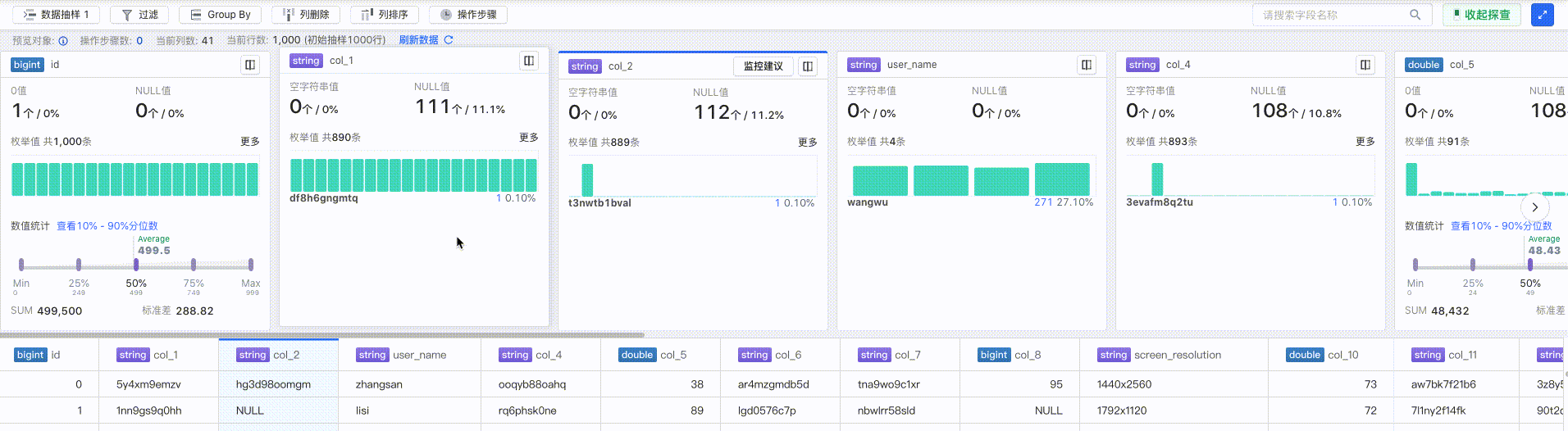Open the 过滤 filter toolbar option
Image resolution: width=1568 pixels, height=431 pixels.
coord(139,15)
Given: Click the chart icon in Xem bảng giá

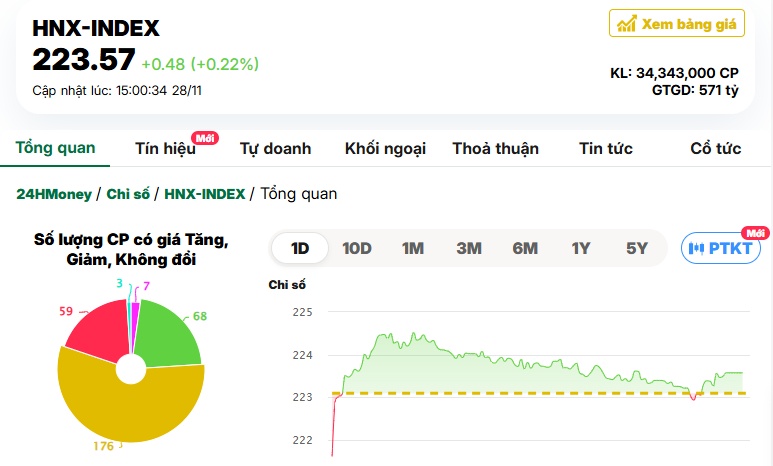Looking at the screenshot, I should click(627, 24).
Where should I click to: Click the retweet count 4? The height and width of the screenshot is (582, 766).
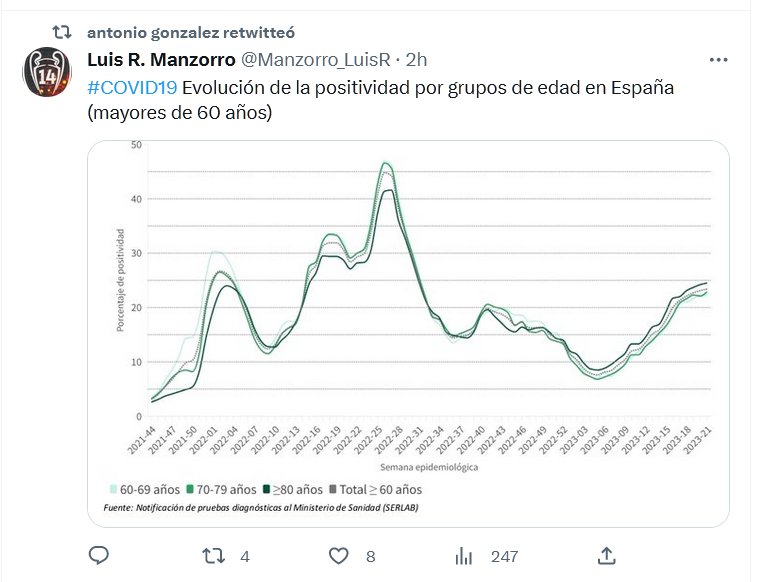coord(244,555)
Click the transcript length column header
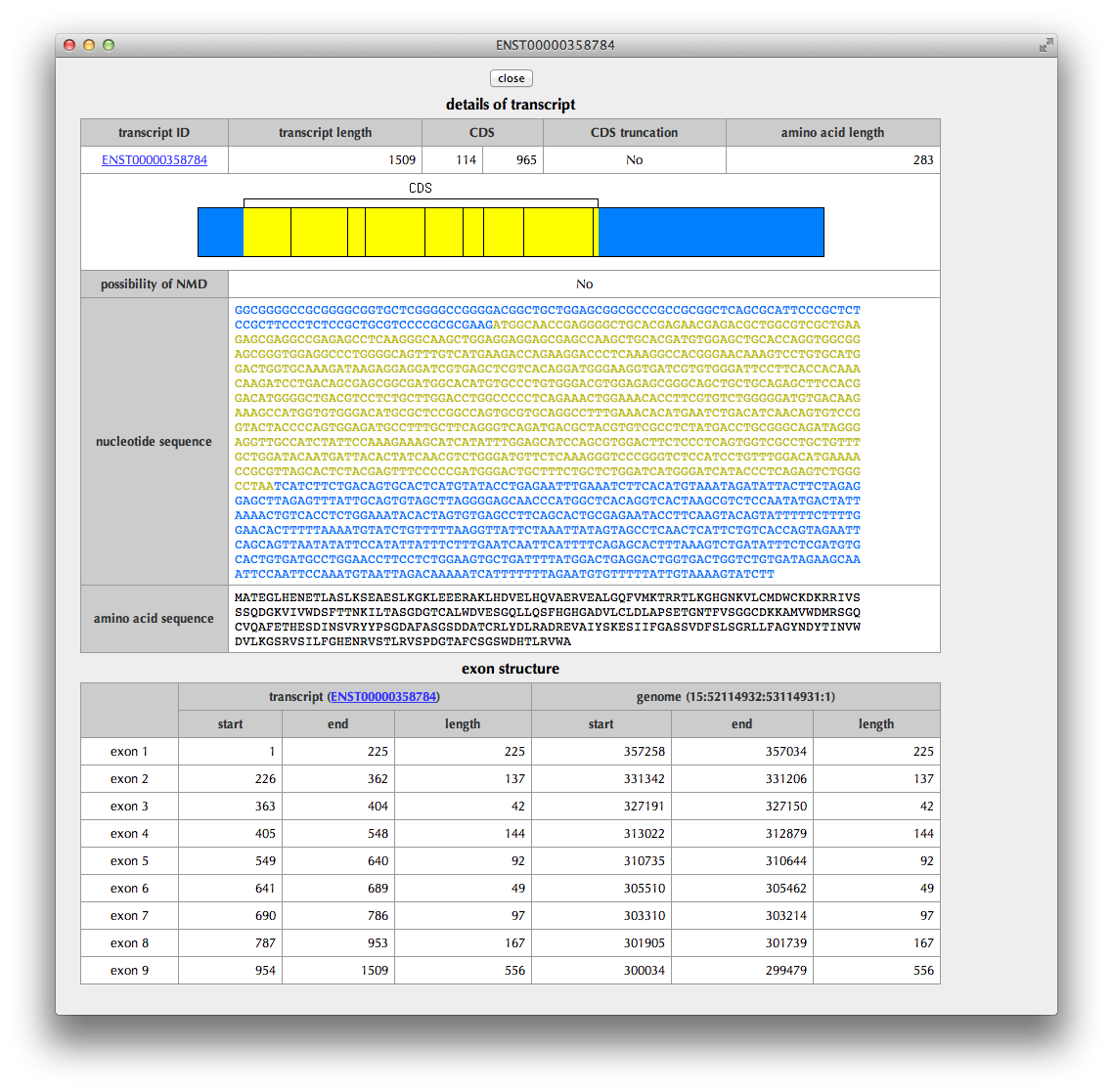 tap(325, 133)
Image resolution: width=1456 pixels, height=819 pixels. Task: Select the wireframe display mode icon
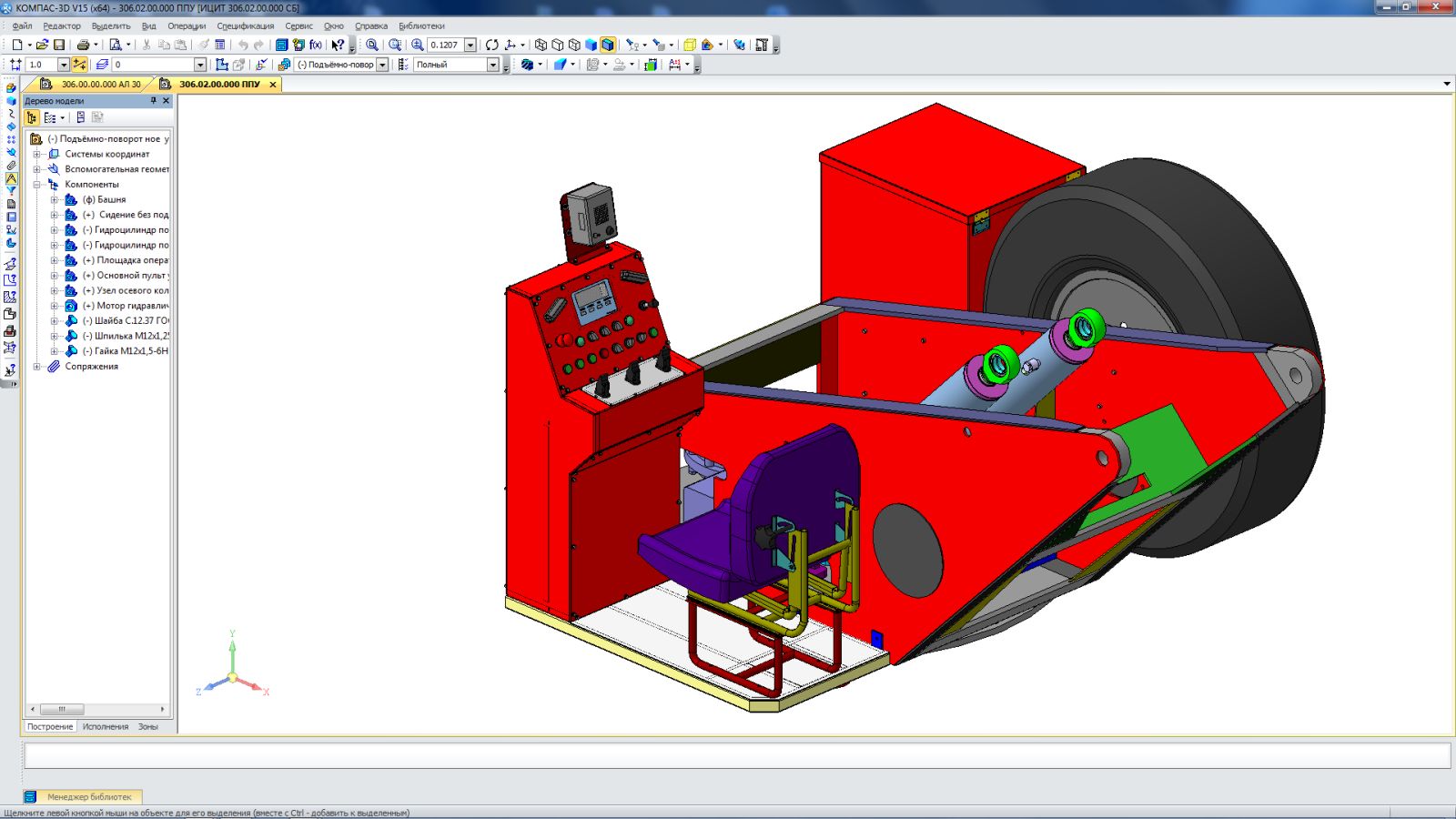[x=541, y=45]
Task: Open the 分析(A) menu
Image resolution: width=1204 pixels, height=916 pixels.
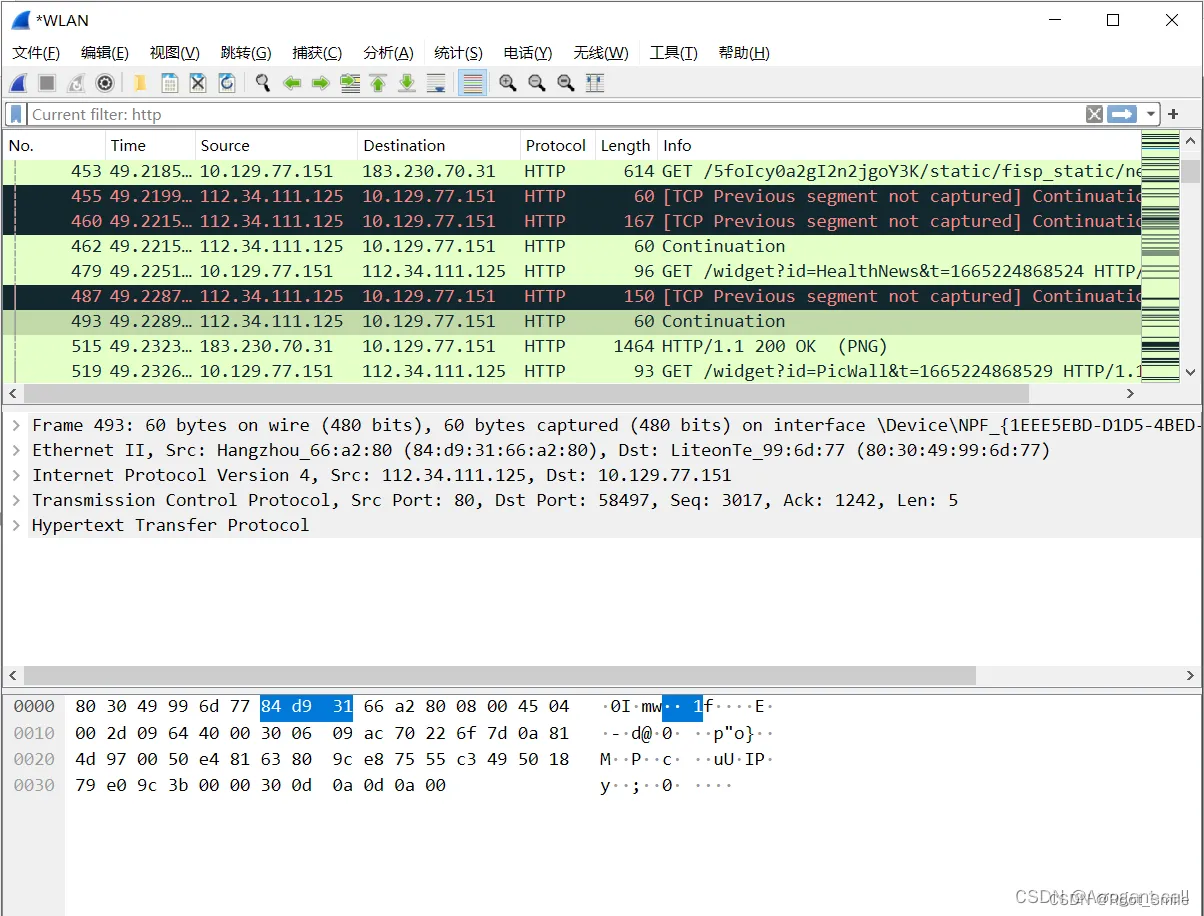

The task: Copy the records above word for word, leaving out the pictures.

Output of the exercise:
Open the 过滤 filter toolbar option
Image resolution: width=1568 pixels, height=431 pixels.
coord(139,15)
Given: Click the chart icon in Xem bảng giá

Looking at the screenshot, I should click(627, 24).
Where should I click to: Click the retweet count 4? The height and width of the screenshot is (582, 766).
coord(244,555)
Click the transcript length column header
 tap(325, 133)
Image resolution: width=1456 pixels, height=819 pixels. Task: Select the wireframe display mode icon
[x=541, y=45]
Task: Open the 分析(A) menu
Image resolution: width=1204 pixels, height=916 pixels.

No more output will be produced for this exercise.